Успенский на своем курсе с большой живостью излагал теорию алгоритмов, говорил о машине Тьюринга и о том, как доказать, что ряд простых чисел бесконечен, останавливался на семантических различиях имен «Анджело Джузеппе Ронкалли» и «Иоанн ХХIII», но на меня наибольшее впечатление произвела лекция о трансфинитных числах, которая пахла не только математикой, но и метафизикой. В темные февральские вечера мы с ним изучали тартускую улицу Тяхе (Звездную), которая, по его словам, обладала иррациональными свойствами — на каком-то участке превращалась в улицу Василия Струве, затем снова становилась Тяхе, но уже с иной нумерацией. На лекции Успенского ходил и Юрий Михайлович. Я, в свою очередь, воспользовался случаем и посетил несколько лотмановских лекций — о древней Руси, о Кантемире, о «Евгении Онегине». Говорил он свободно, расхаживая по комнате, как бы следуя мыслям в том порядке, в котором они приходили ему в голову. Разумеется, мы все время слышали нечто непривычное. Помню, меня поразили слова, что существует ученое мнение, усматривающее интегрирующий мотив творчества Пушкина в некрофилии (это мнение Лотман явно отрицал).

Я даже спросил с места:

«Юрий Михайлович, это о Пушкине говорят, или о Гоголе?» «Именно о Пушкине! — ответил Лотман. — Приводят как пример, скажем, „Русалку“. С Гоголем, там действительно не все ясно…»

Кажется, именно тогда я впервые побывал у Лотманов на улице Кастани, познакомился с Зарой Григорьевной Минц, увидел сыновей — Мишу, Гришу и Алешу (Гриша, тогда еще малыш, задал Успенскому замечательный вопрос в духе теории трансфинитных чисел: «Что больше — световой год световых лет или бесконечность бесконечностей?»). Уехал я из Тарту в восторженном состоянии: наконец-то увидел настоящих ученых, филологов как таковых, спокойно и уверенно делающих свое дело, а не повторяющих идеологические виражи не любимой мною (да и почти всеми) власти. Решил, что буду поддерживать с ними связь. Случай к этому представился в следующем году, на Второй летней школе в Кяэрику.

○ ○ ○ ○

* _Задания_:
1. На какой улице в Тарту, согласно статье, жили Лотманы?
2. Приведите дословно фрагмент статьи от слов «Кажется, именно тогда» до слов «летней школе в Кяэрику.» включительно.
Отвечайте, опираясь только на статью.

* _Исходные данные_:
○ ○ ○ ○

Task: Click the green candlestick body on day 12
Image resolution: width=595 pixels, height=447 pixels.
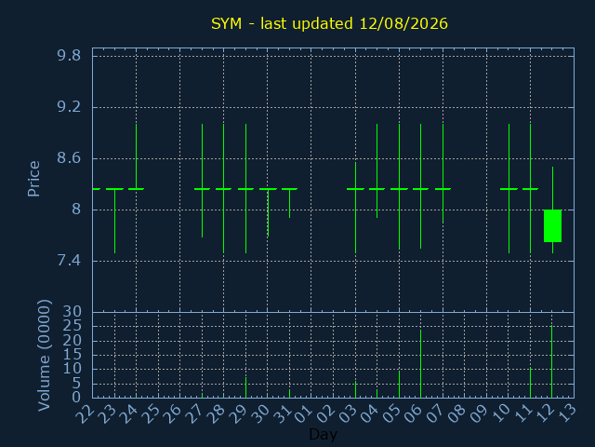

○ ○ ○ ○

* _Ответы_:
1. На улице Кастани.

2.
Кажется, именно тогда я впервые побывал у Лотманов на улице Кастани, познакомился с Зарой Григорьевной Минц, увидел сыновей — Мишу, Гришу и Алешу (Гриша, тогда еще малыш, задал Успенскому замечательный вопрос в духе теории трансфинитных чисел: «Что больше — световой год световых лет или бесконечность бесконечностей?»). Уехал я из Тарту в восторженном состоянии: наконец-то увидел настоящих ученых, филологов как таковых, спокойно и уверенно делающих свое дело, а не повторяющих идеологические виражи не любимой мною (да и почти всеми) власти. Решил, что буду поддерживать с ними связь. Случай к этому представился в следующем году, на Второй летней школе в Кяэрику.